■ **STATED TASK**: Reproduce each line of the entries below word for word, and leave the pictures out of your answer.

■ **EXTRACTED RECORDS**:
-- -- --

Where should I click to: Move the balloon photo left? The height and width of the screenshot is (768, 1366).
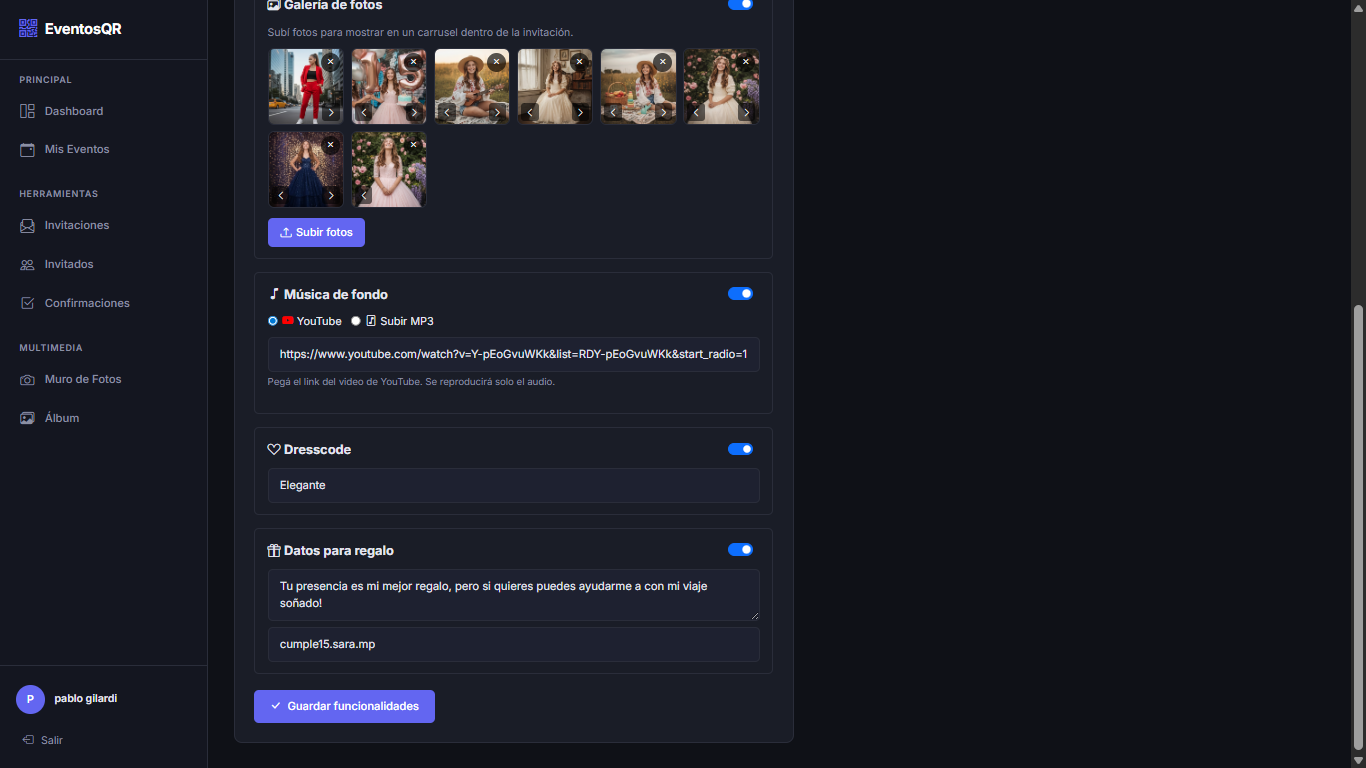point(365,112)
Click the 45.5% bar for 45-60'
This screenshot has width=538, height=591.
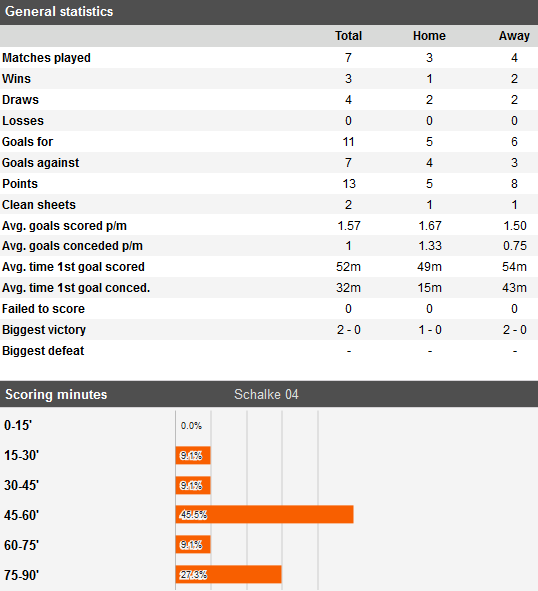[x=265, y=514]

-- -- --

■ **THE OUTPUT**:
Where should I click to: Move the balloon photo left? The height and width of the screenshot is (768, 1366).
point(365,112)
Click the 45.5% bar for 45-60'
This screenshot has width=538, height=591.
[x=265, y=514]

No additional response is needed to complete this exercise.